According to a recent study, minimal PN caloric intake of 60 kcal/kg/d should be given to prevent catabolism in preterm infants and PN calories could be increasing to up to 90-108 kcal/kg/d which was appropriated to maintain body temperature [
20]. Messing et al. [
21] reported that excessive parenteral administration of protein, lipid, and calories induce PNAC. Also, Lloyd et al. [
22] reported that increasing parenteral energy is a risk factor of cholestasis. Excessive calories due to carbohydrate and lipid overload could lead to hepatic steatosis and cholestasis [
5]. Furthermore, increasing the intravenous amino acid causes direct damage to the hepatic cellular canalicular membrane, leading to cholestasis [
23]. However, our data analysis demonstrated that the PN calories and the amount of amino acid and lipid were not independent predictive factors of PNAC. As in Kang et al., the amount of amino acid was not an independent risk factor of cholestasis in this study [
24].

■ ■ ■ ■ ■ ■ ■

**SET OF TASKS:**
(a) Please say whether each statement agrees with the passage on parenteral nutrition and cholestasis, answering yes or no and quoting the deciding words: (i) Lloyd et al. reported that increasing parenteral energy is a risk factor of cholestasis. (ii) The authors' analysis found that PN calories independently predicted PNAC. (iii) The recent study set the minimal PN caloric intake to prevent catabolism in preterm infants at 90 kcal/kg/d.
(b) Carry on the passage on parenteral nutrition and cholestasis from its last sentence.
The listing is not needed for any of these tasks.

**PROVIDED MATERIAL:**

■ ■ ■ ■ ■ ■ ■

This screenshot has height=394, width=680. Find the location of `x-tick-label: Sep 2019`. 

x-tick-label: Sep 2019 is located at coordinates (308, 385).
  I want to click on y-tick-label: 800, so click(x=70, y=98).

■ ■ ■ ■ ■ ■ ■

**SOLVED PROBLEMS:**
(a)
(i) Yes: "reported that increasing parenteral energy is a risk factor of cholestasis"
(ii) No: "the PN calories and the amount of amino acid and lipid were not independent predictive factors of PNAC"
(iii) No: "minimal PN caloric intake of 60 kcal/kg/d should be given to prevent catabolism in preterm infants"

(b)
There is no confirmed link between amino acid components of PN and cholestasis. Several studies reported that some amino acids, such as tryptophan, methionine, and phenylalanine, cause hepatocellular toxicity; however, taurine increases bile acid excretion and glutamine prevents gut atrophy [
2526]. We did not investigate the amino acid composition, although our NICU used amino acids (10% Primene), including taurine and glutamine. Further research is needed to evaluate the relation between amino acid components and cholestasis.
Early EN in preterm infants can lead to early full EN. Also, early EN promotes maturation of bowel motility, prevents intestinal atrophy, and reduces the PN duration and the incidence of cholestasis [
27]. For these reasons, early EN and reduction of the time to full EN are excellent strategies for preventing PNAC in VLBWIs. However, congruently with Loomis et al. [
28], the time to initiate EN and time to full EN were not established to be statistically independent risk factors of PNAC in our study.
Long-term fasting has been suggested to be an important risk factor of cholestasis. Lack of EN can reduce the secretion of intestinal hormones, such as gastrin and cholecystokinin, and disturb bile acid secretions. Also, lack of EN can reduce the enterohepatic circulation of bile acid [
4]. Moreover, decreased enterohepatic circulation leads to bacterial overgrowth, which, in turn, can inhibit bile acid secretion, leading to cholestasis [
29]. Also, lack of EN can lead to prolonged PN and its associated complications, such as cholestasis. The length of enteral rest was also an independent risk factor of PNAC in our study.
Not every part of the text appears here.